It has been one hell of a week, friends! I am very excited to report that I am writing this post from my very own, brand new laptop computer. Hooray! This is soooo cool. :)
Another very cool event this week was finding the latest copy of Bitch magazine waiting for me in my teeny tiny mailbox. (Why do they insist on stuffing all the junk mail in there with my real mail? Gah!) There was an article in the "Love It/Shove It" section that really got me thinking. It's titled "My Little Calliponian" and was penned by Jesse Rutherford. In this article she compared the original My Pretty Pony released in 1981 by a Hasbro subsidiary, to the subsequent My Little Pony that most women now nearing their thirties probably remember.

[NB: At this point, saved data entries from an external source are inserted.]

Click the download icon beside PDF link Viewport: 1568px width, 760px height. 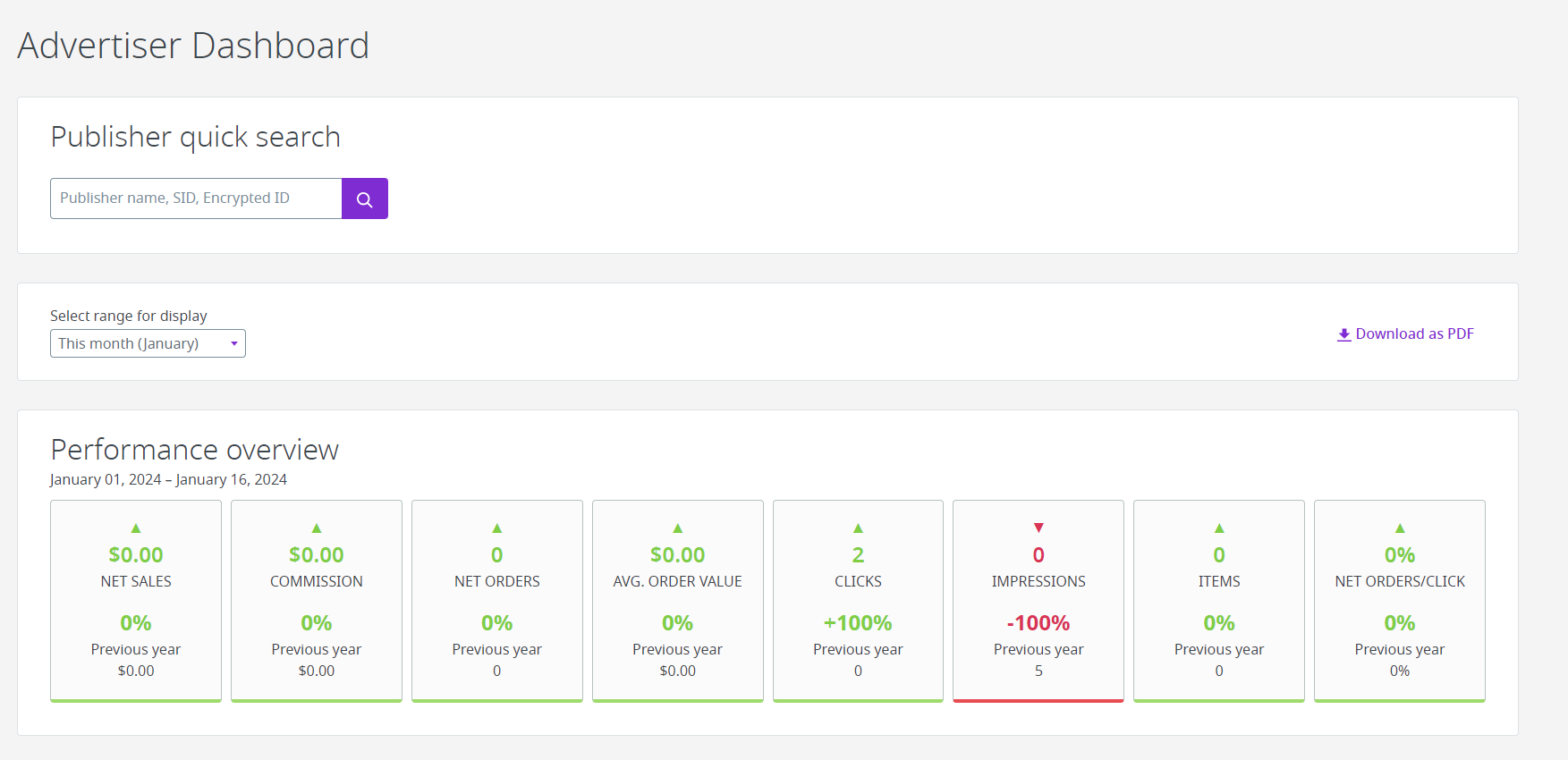coord(1343,334)
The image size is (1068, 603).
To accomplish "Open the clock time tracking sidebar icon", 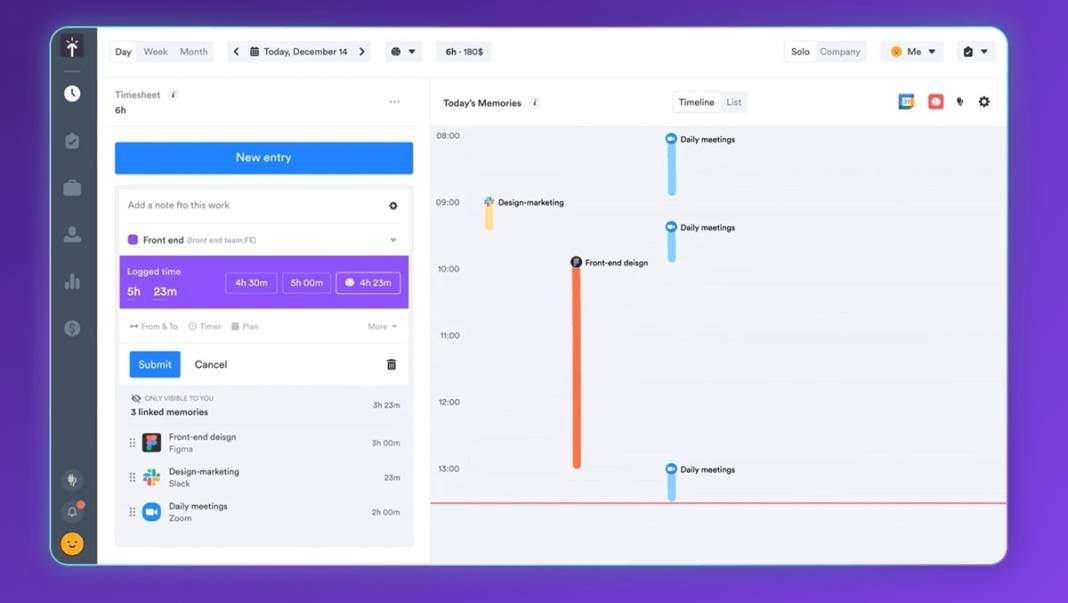I will coord(72,93).

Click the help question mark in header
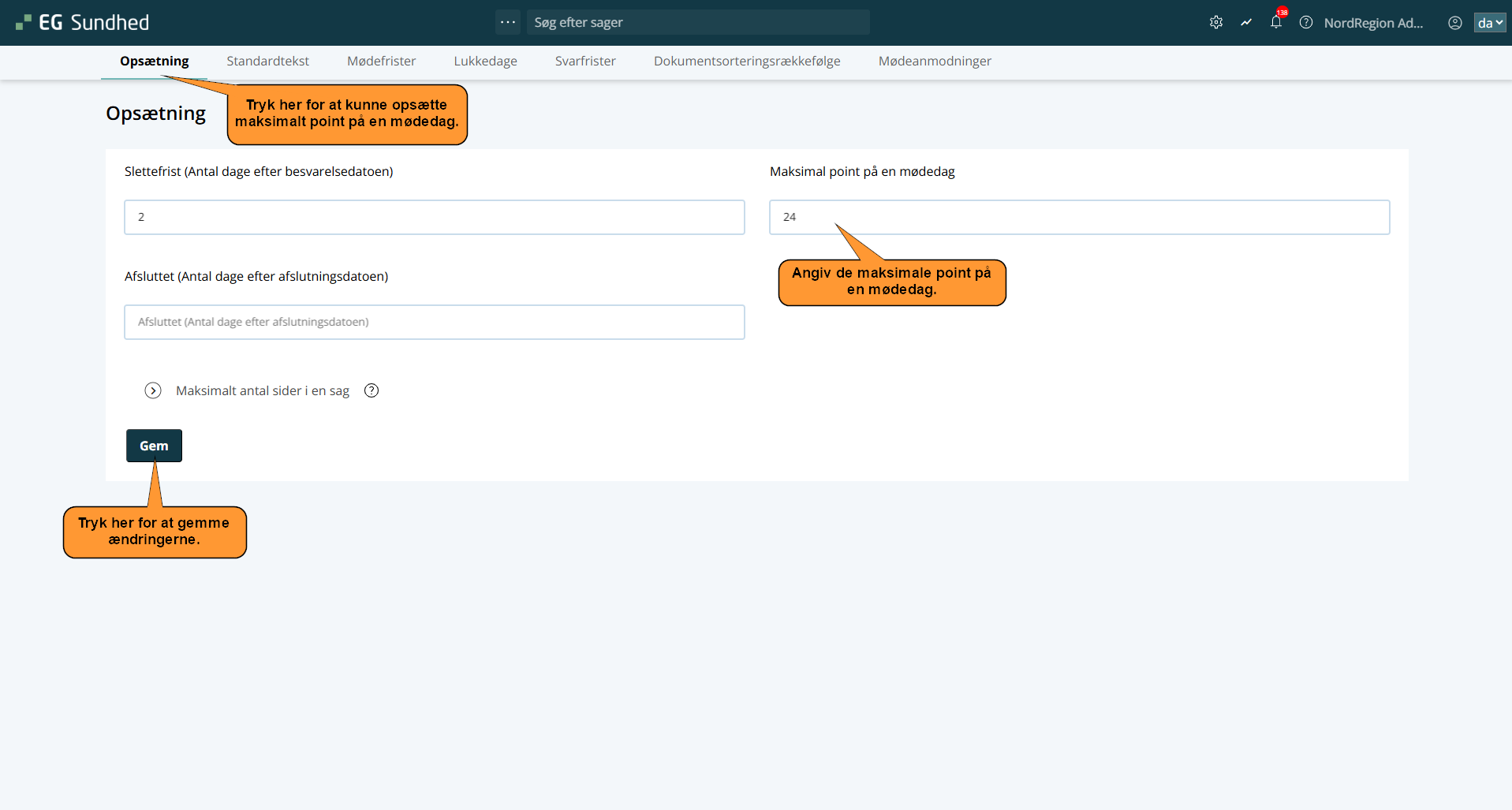click(1306, 23)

These were the little plastic horses with long brushable hair that came in all kinds of different colors. Each one had a little symbol on it's rear end that sort of went with it's whimsical name. There were unicorn ponies, Pegasus ponies, sea horse ponies (for bath time!) and little baby ponies, to name a very few. Being a horse crazy little girl, I had a whole herd of these plastic equine facsimiles. I used to spend hours playing with them. One year I received the My Little Pony stable for my birthday and I don't think I came out of my room for a week. There were pony clothes, shoes, and every accessory under the sun. I hate to think about how much money my parents must have spent on them. I loved all of my ponies and I still have many of them packed away in a box with other childhood treasures.
So imagine my horror when I read Jesse Rutherford's article about my beloved pastel ponies. She had some very astute observations about the drastic change the ponies underwent at the hands of Hasbro executives. According to her the original My Pretty Pony was:
"Brown with flat set feet, straight legs and a lowered chin concealing a switch that made her wink, flick her tail, and twitch her ears."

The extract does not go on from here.